Abril deu cobertura ao golpe de 2016, como deu ao de 1964. Por José Dirceu

Atualizado em 29 de agosto de 2018 às 16:30
Editora Abril. Foto: Reprodução/Comunique-se

Publicado originalmente no Nocaute

POR JOSÉ DIRCEU, ex-ministro

Não pode haver prova maior da falta de compromisso social, democrático, ético, do que jogar na rua da amargura 800 funcionários que construíram essa empresa.

Meus amigos e minhas amigas do Nocaute, volto para reiniciar nossas gravações, nosso diálogo, nosso contato semanal.

Hoje infelizmente tenho que tratar de um tema triste: a vergonhosa demissão de 800 funcionários da Editora Abril. Uma demissão planejada e combinada com um pedido de recuperação judicial para impedir que os trabalhadores tivessem acesso a seus direitos: ao saque de fundo de garantia, à guia do seguro desemprego, às verbas rescisórias. Jogando na rua da amargura família de trabalhadores que dedicaram uma vida à Abril. Não só jornalistas, repórteres, mas editores, fotógrafos, técnicos, terceirizados. Mais grave ainda, pagaram de pagar a dívida com os demitidos de 2017.

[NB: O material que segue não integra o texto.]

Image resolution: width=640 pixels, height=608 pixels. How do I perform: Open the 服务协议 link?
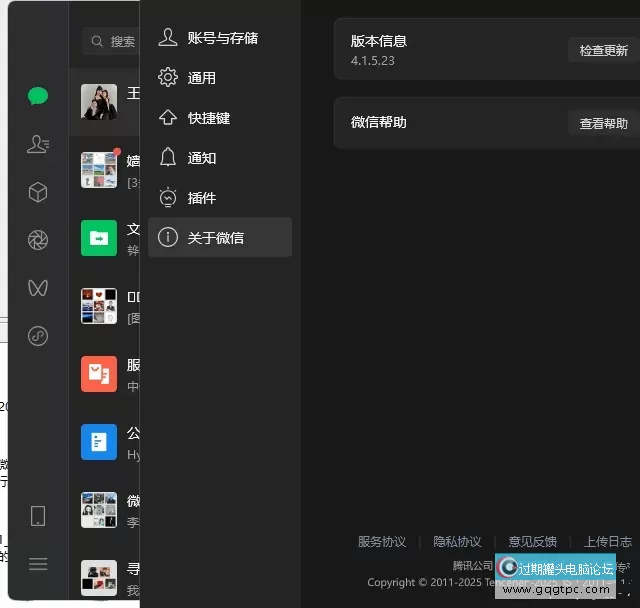382,542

A verdade é que, com essa manobra, protegem o patrimônio pessoal dos proprietários, os filhos de Roberto Civita. Como fica toda a propaganda, toda a política editoral da Abril, principalmente da Revista Veja, defendendo a igualdade, a justiça, o compromisso social, a ética, a honestidade, o interesse nacional, quando nós sabemos que se associaram com um grupo racista que protegeu e deu cobertura, mais do que isso, forneceu três primeiros-ministros para os governos racistas da África do Sul, o grupo Naspers?

Foi aprovada no Congresso uma emenda constitucional de encomenda para salvar a Editora Abril, que vendeu 30% do seu controle para esse grupo. No passado sabemos que a Abril demitiu seu mais importante editor para ficar bem com a ditadura militar, com o ministro da Justiça, Armando Falcão, o ditador de plantão, para ter acesso a créditos na Caixa Econômica.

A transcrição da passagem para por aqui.